By comparing alcohol consumption with the risk of headache on the following day rather than the same day, we eliminated concerns of reverse causation whereby migraine symptoms impact subsequent alcohol intake. Furthermore, if prodromal symptoms led participants to lower their intake, we would have expected to observe an inverse association between alcohol intake and migraine headaches rather than the observed heightened risk on days following three or more servings of alcoholic beverages.

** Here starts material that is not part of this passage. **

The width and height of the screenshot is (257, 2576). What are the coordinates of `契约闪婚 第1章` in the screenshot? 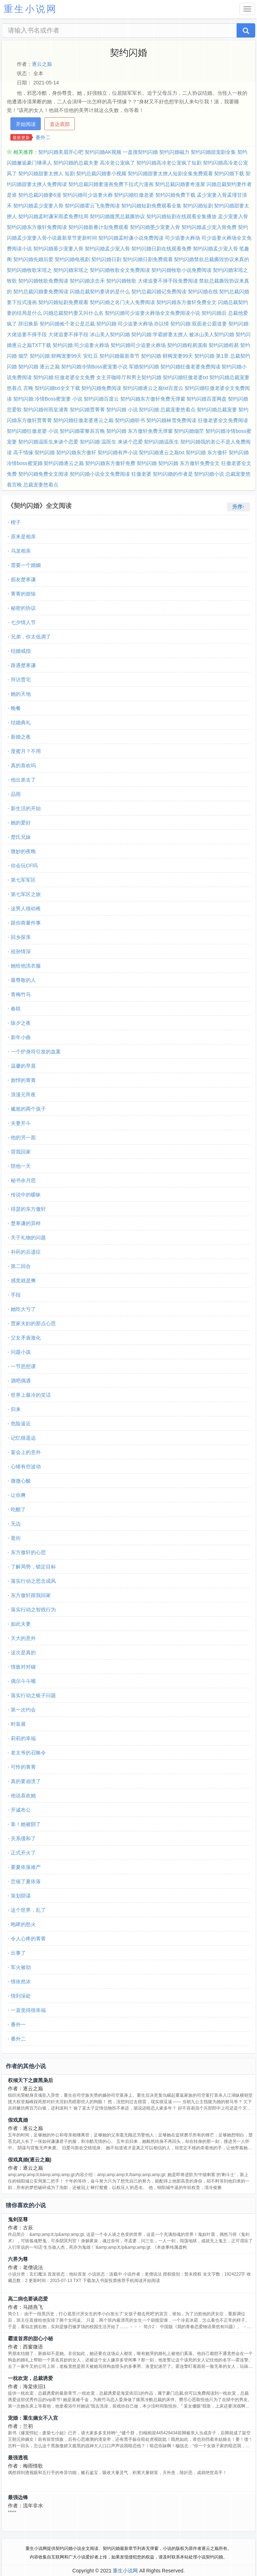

There is likely to be inter-individual variability in the susceptibility to alcohol-induced headaches, and individual risk may vary by genetics, hormones, or other factors that may interact with the risk of a headache. Further research is needed to examine the potential heterogeneity in risk and headache intensity across individuals and to assess how this risk may depend on the timing and amount of alcoholic beverage intake.

Conclusions

Even after accounting for day of week, daily caffeine intake, physical activity, and sleep, 1–2 servings of alcoholic beverages were not associated with a headache on the following day, but 3 or more servings may be associated with a higher risk of headache.

Abbreviations
SD=

standard deviation

CI=

95% confidence interval

Disclosure statement

No potential conflict of interest was reported by the author(s).

Additional information

Funding

No industry sponsored this work. This work was funded by grants from the National Institute of Neurological Disorders And Stroke (R21-NS091627), the American Sleep Medicine Foundation, Harvard Catalyst | The Harvard Clinical and Translational Science Center (National Center for Advancing Translational Sciences, National Institutes of Health (UL 1TR002541), Patient-Centered Outcomes Research Institute (PCORI®) Award (ME-1507-31028), National Institutes of Health (K01 AA027831), and financial contributions from Harvard University and its affiliated academic healthcare centers. The content is solely the responsibility of the authors and does not necessarily represent the official views of Harvard Catalyst, Harvard University and its affiliated academic healthcare centers, or the National Institutes of Health. The content is solely the responsibility of the authors and does not necessarily represent the official views of the funding organizations.